### WORK REQUIRED
Taking only the lines of the data below from the line with "Image resolution: width=1920" to the line with "this page with", ends included, write them out exactly and without pictures.

### RECORDS FOR THE TASK
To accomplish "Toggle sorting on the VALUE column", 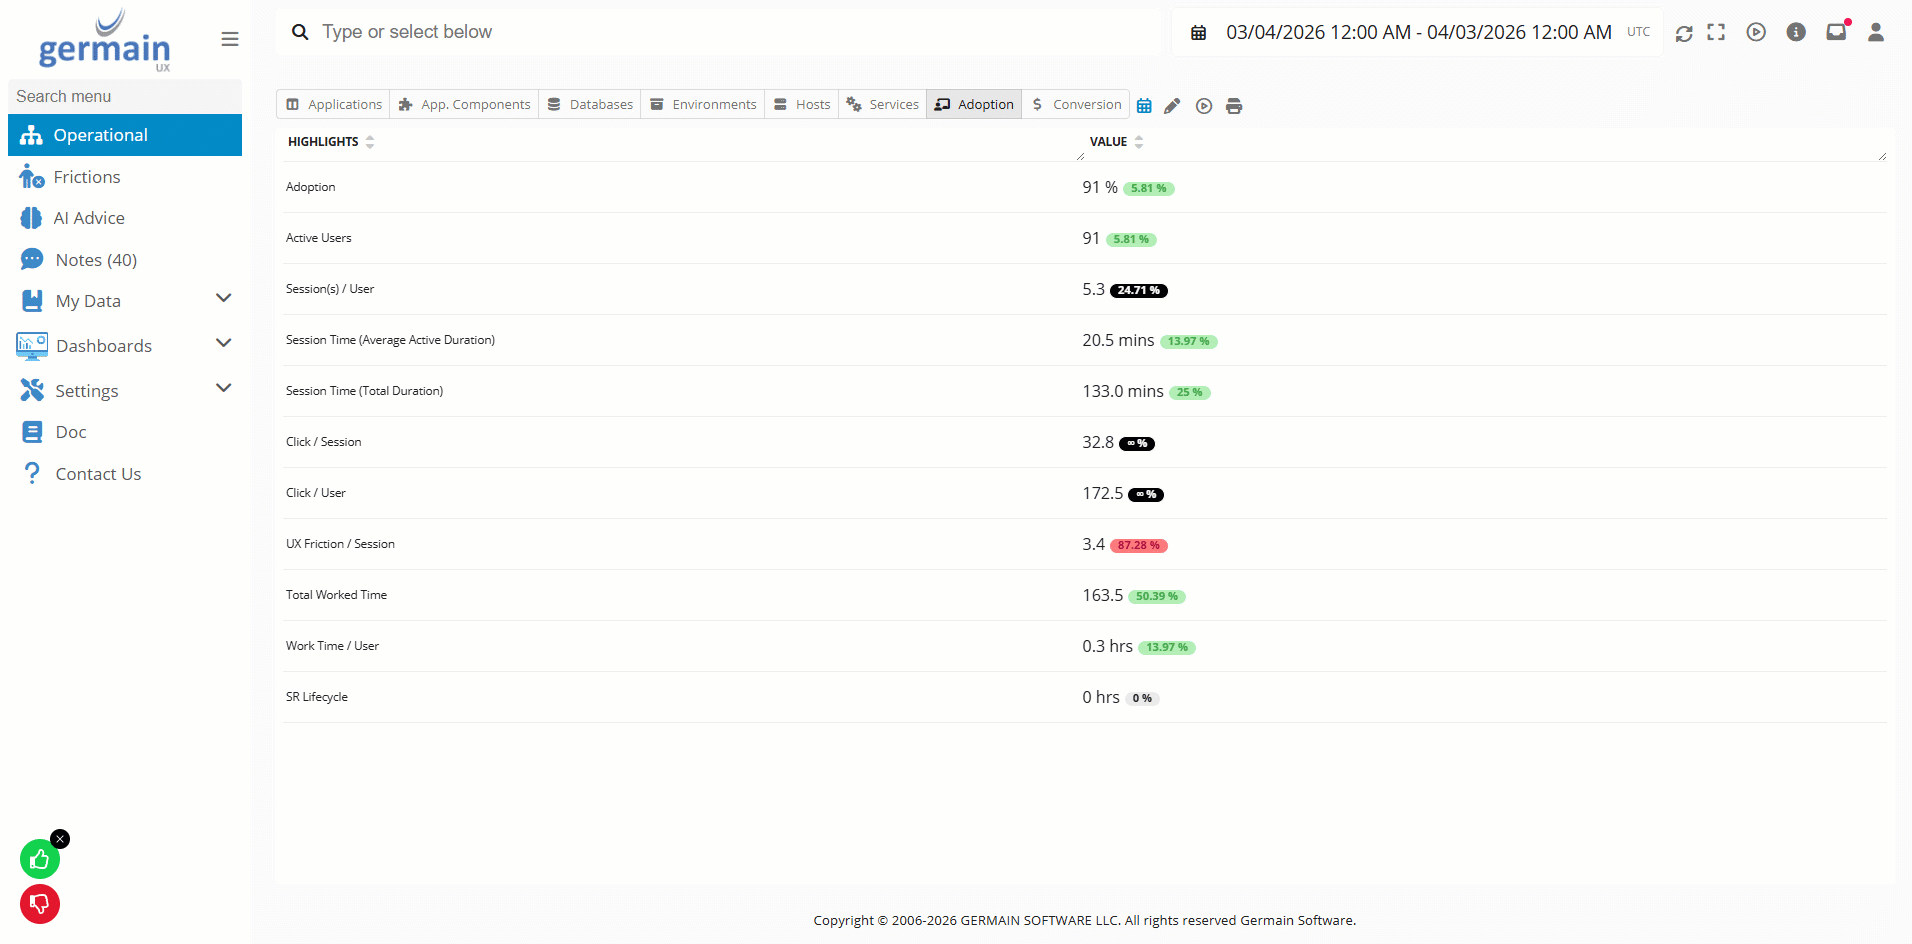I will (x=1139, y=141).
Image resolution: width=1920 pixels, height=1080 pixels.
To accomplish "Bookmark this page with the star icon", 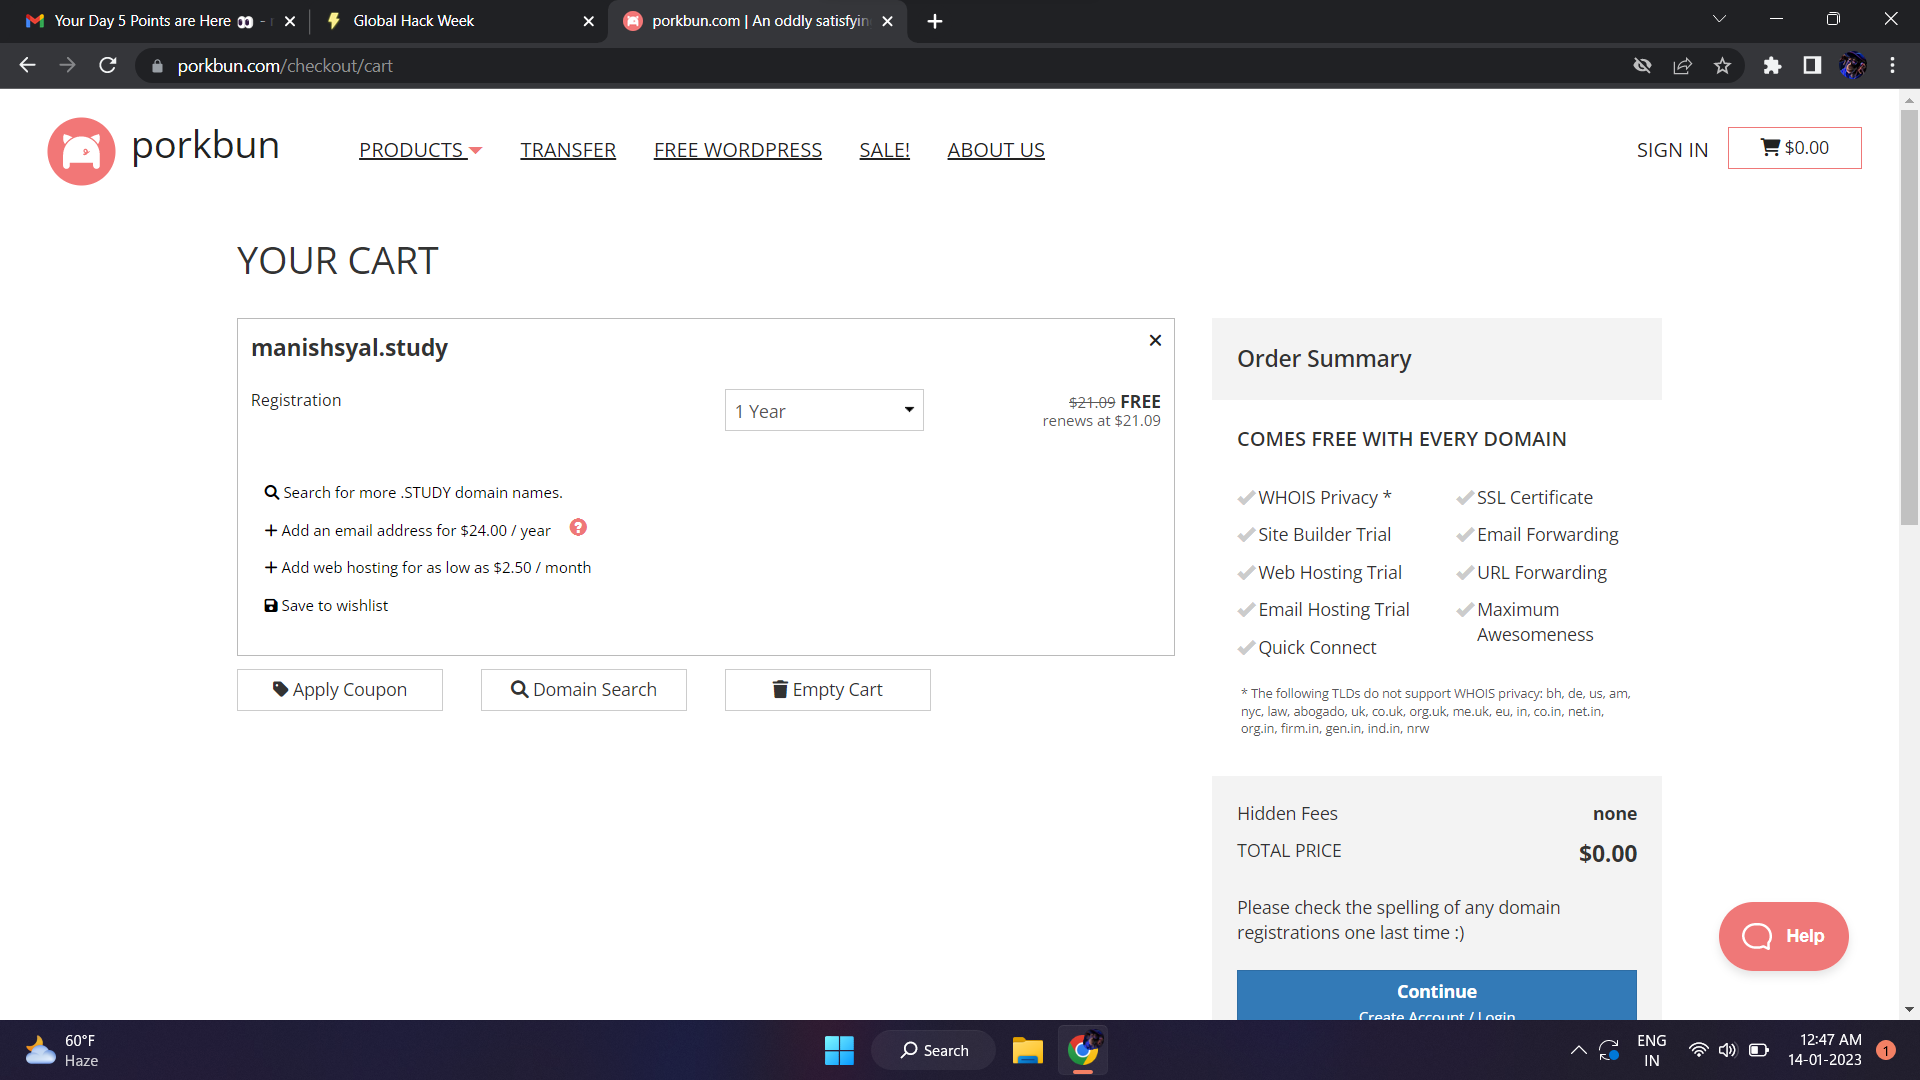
* * *
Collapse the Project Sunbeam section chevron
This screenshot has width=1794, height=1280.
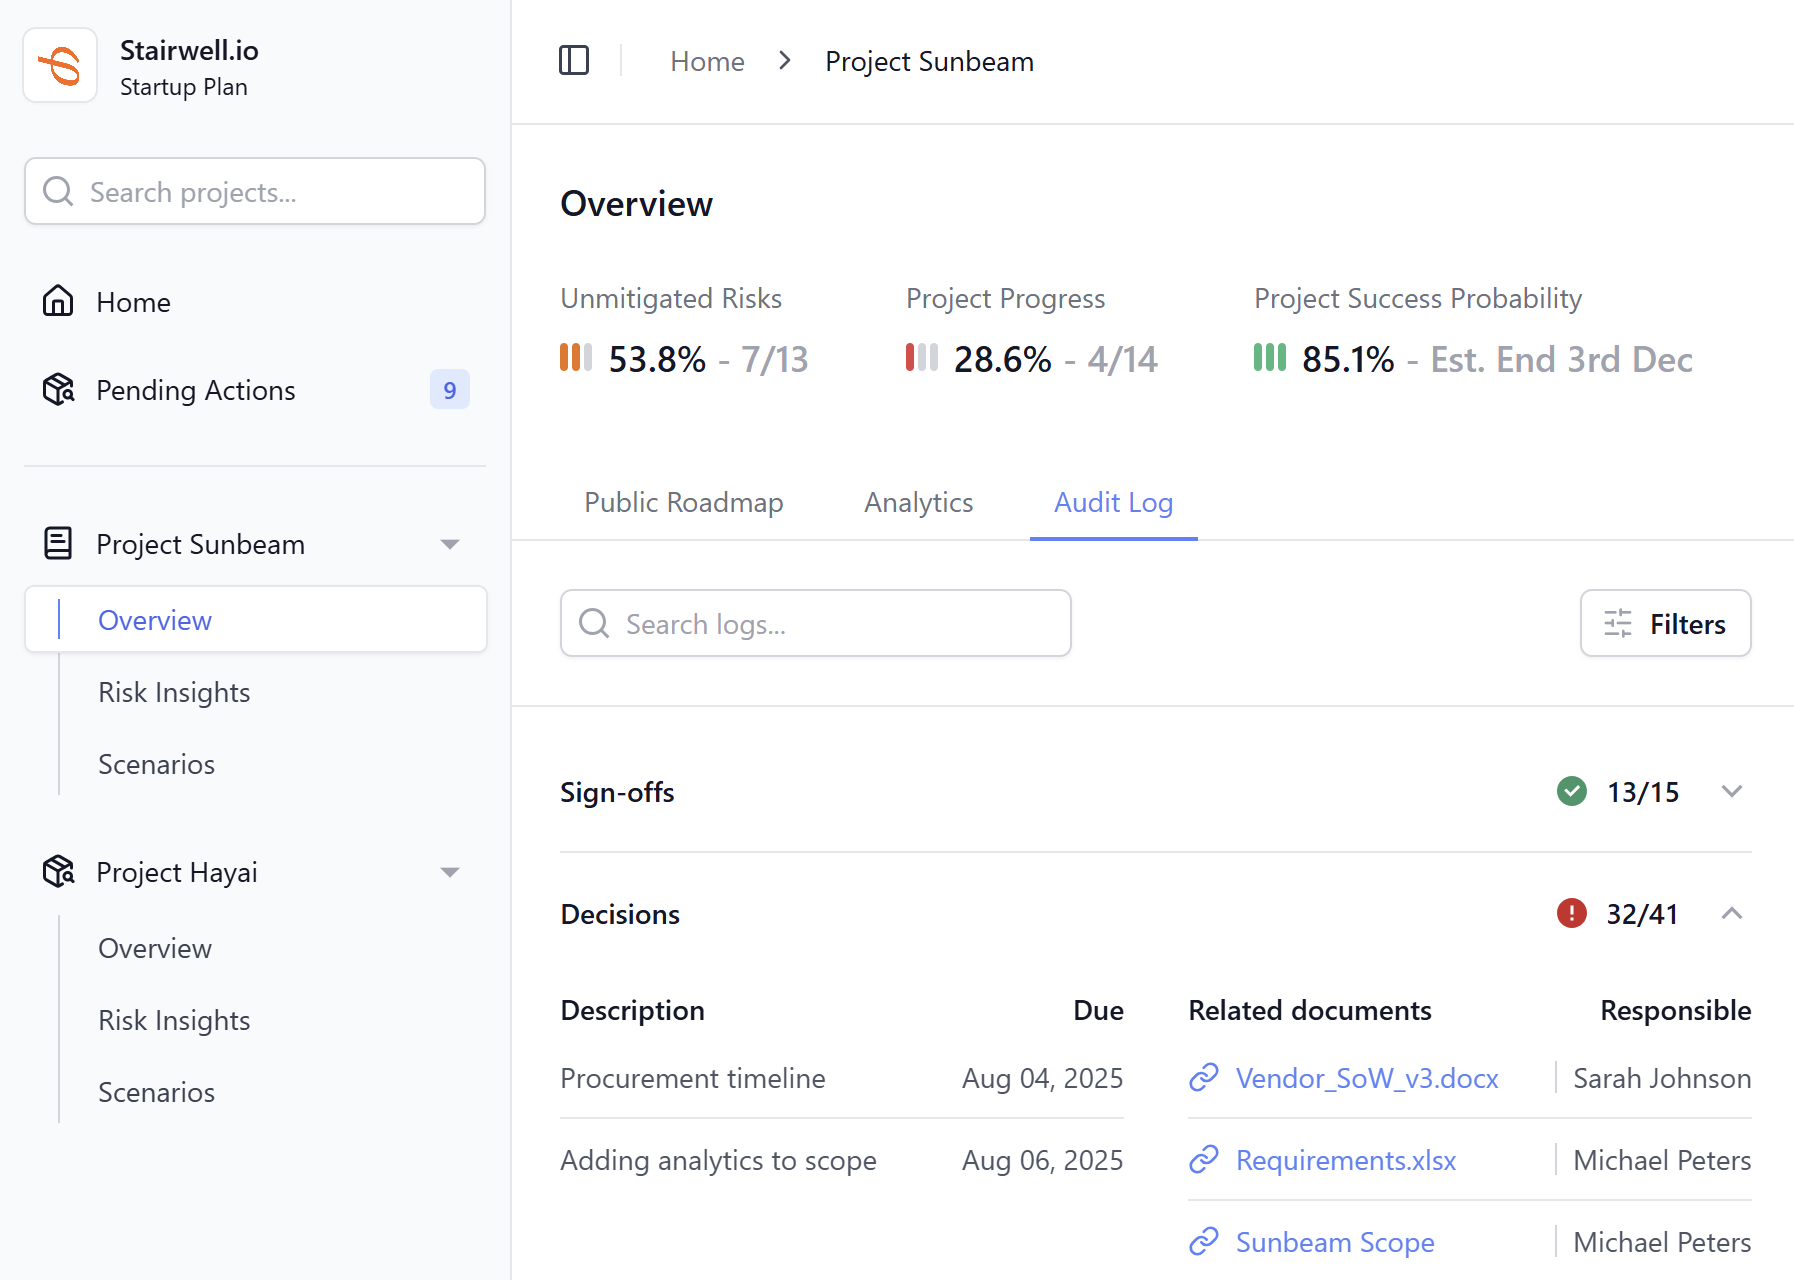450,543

### SOLUTION
Image resolution: width=1920 pixels, height=1080 pixels.
To accomplish "Bookmark this page with the star icon", 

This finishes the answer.